Charlotte, who had spent what was left of the night after the ball ended going over and over her predicament, tossing ideas this way and that to no good effect, emerged from her darkened room the next morning and told Emily her headache had gone. She had drunk too much wine, become too hot and gone outside in the damp air to cool down. Oh, she knew it had been a foolish thing to do and she had suffered for it, but now she was well again.
‘Good,’ Lady Ratcliffe said. ‘I expect we shall have any number of callers today, paying their respects and complimenting you on the success of the ball, though I found it disappointing in one respect.’
‘Oh, what is that?’
‘The Earl did not stay and he was closeted with Martha Brandon alone for several minutes. It can only mean one thing.’
‘So?’
‘You have lost him.’
‘I never had him.’
‘You could have done.’
‘I did not, do not, want the Earl of Amerleigh for a husband, Aunt, I wish you would believe it. Now I am going to get ready for church.’ She was determined to go, if only to prove that what had happened at the ball had not in any way affected her. Determined to prove her un-hoydenish-ness, she dressed in a forest-green taffeta day gown, a short green velvet cape and a straw hat with a green ribbon.

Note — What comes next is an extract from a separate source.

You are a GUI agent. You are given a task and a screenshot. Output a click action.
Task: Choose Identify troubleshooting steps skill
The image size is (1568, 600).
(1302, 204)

If she had expected to see the Earl at the service, she was disappointed. The Countess and Mr and Mrs Temple and Captain Hartley took their places in the family pew without him, a fact that had the congregation looking at each other with raised eyebrows. Charlotte concentrated on the service and pretended not to notice. As she and her aunt were leaving, Lady Brandon and Martha joined them. Charlotte bade them good morning with a smile that she hoped would cover the cracks in her armour.
‘I had to be the first to congratulate you on your ball,’ Lady Brandon said, falling in beside her as she made her way to her curricle. ‘And to tell you what happened between the Earl and Martha. It would be dreadful if tattlers like Lady Gilford came to you with the wrong tale. I want you to be able to tell them the truth.’
‘The truth about what?’
‘The Earl of Amerleigh offered for Martha, but she refused him.’
‘Refused him?’
‘Yes,’ Martha put in placidly. ‘I told him we should not suit.’
‘But why?’
‘I do not like him well enough—is that not reason enough?’

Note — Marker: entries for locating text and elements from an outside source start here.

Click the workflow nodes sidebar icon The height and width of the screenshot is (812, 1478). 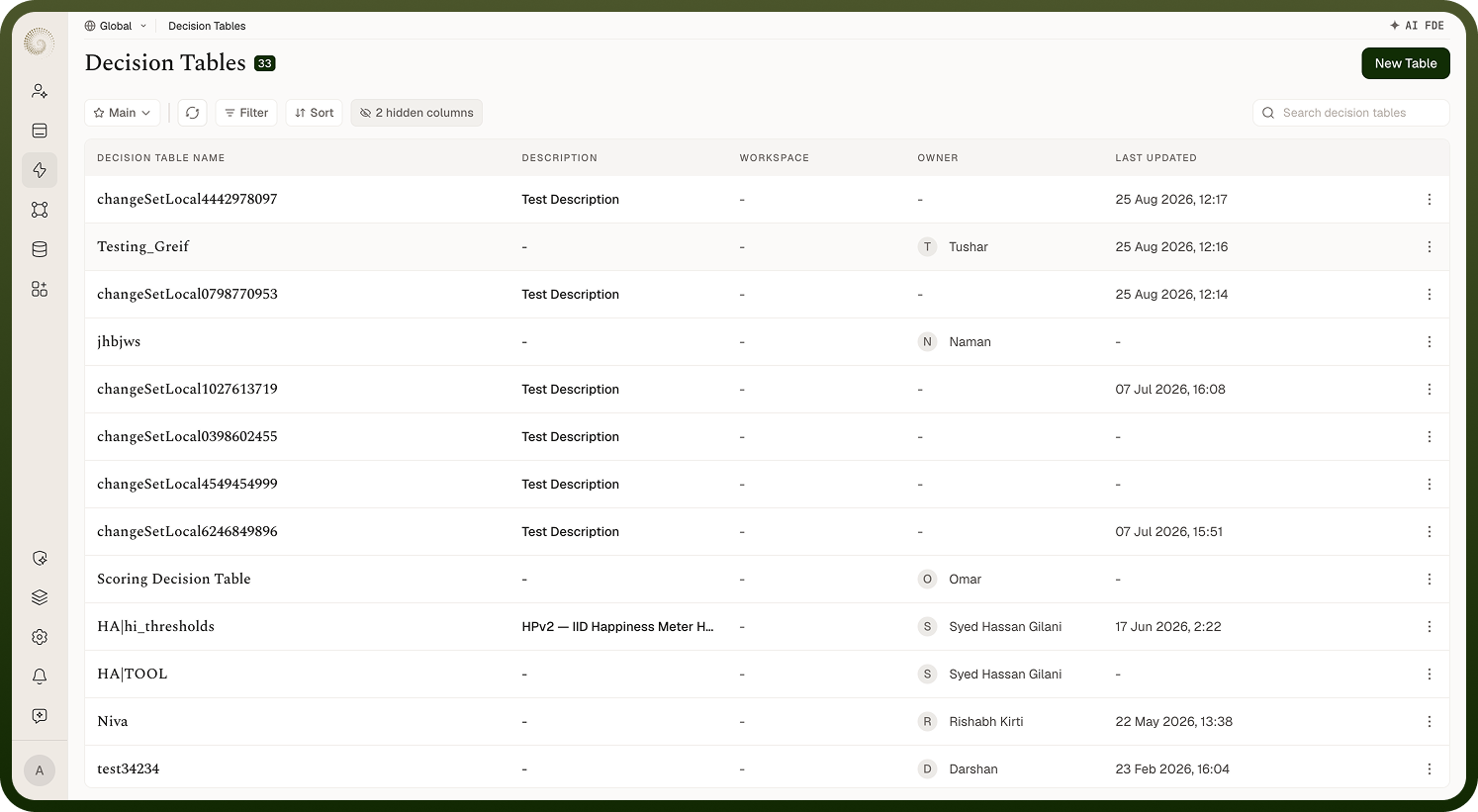click(x=40, y=210)
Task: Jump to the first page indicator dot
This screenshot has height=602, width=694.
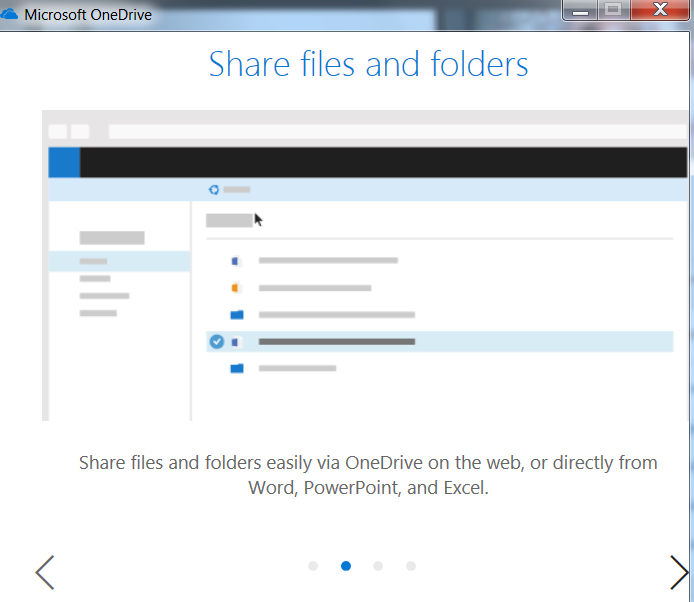Action: 313,566
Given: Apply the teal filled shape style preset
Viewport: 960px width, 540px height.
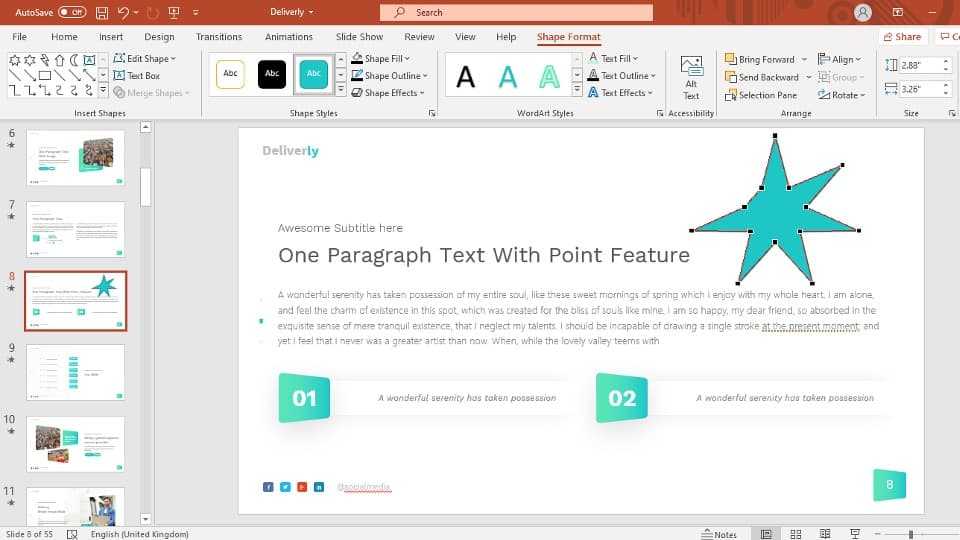Looking at the screenshot, I should tap(314, 74).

‘The poor man is devastated,’ her ladyship put in when Charlotte did not answer. ‘He told Martha he would have to leave Amerleigh to make a recovery from his disappointment. Goodness knows where he has gone, but I heard he left this morning.’
‘Oh.’ He had obviously made the offer when he and Martha disappeared from the ballroom, and that was before meeting her in the garden. Had he kissed her again out of disappointment or to prove something to himself? Or her? Oh, if only she knew! But what would knowing what was going on in that complex brain of his avail her? ‘But how can he be gone? There is so much he still has to do here.’
‘No doubt someone else will do it. It is his mother I feel sorry for, that she should lose him again so soon after him coming home. And she was so happy too. I could spank Martha, I really could.’
‘Mama, I told you, it would not serve. We should make each other miserable and he agreed with me.’
‘I never heard such nonsense, you had him in the palm of your hand, and you let him get away. I hope he realises it was your shyness over the honour he did you that made you answer in the negative and will ask you again.’
‘He said he was going away.’
‘So he did, but he won’t be gone for ever, will he? When he comes back, we will arrange a quiet supper party, to welcome him back. He must know that young ladies do not always accept an offer on the first time of asking; it keeps a man on his toes to turn him down at first. He will ask again or I shall want to know the reason why.’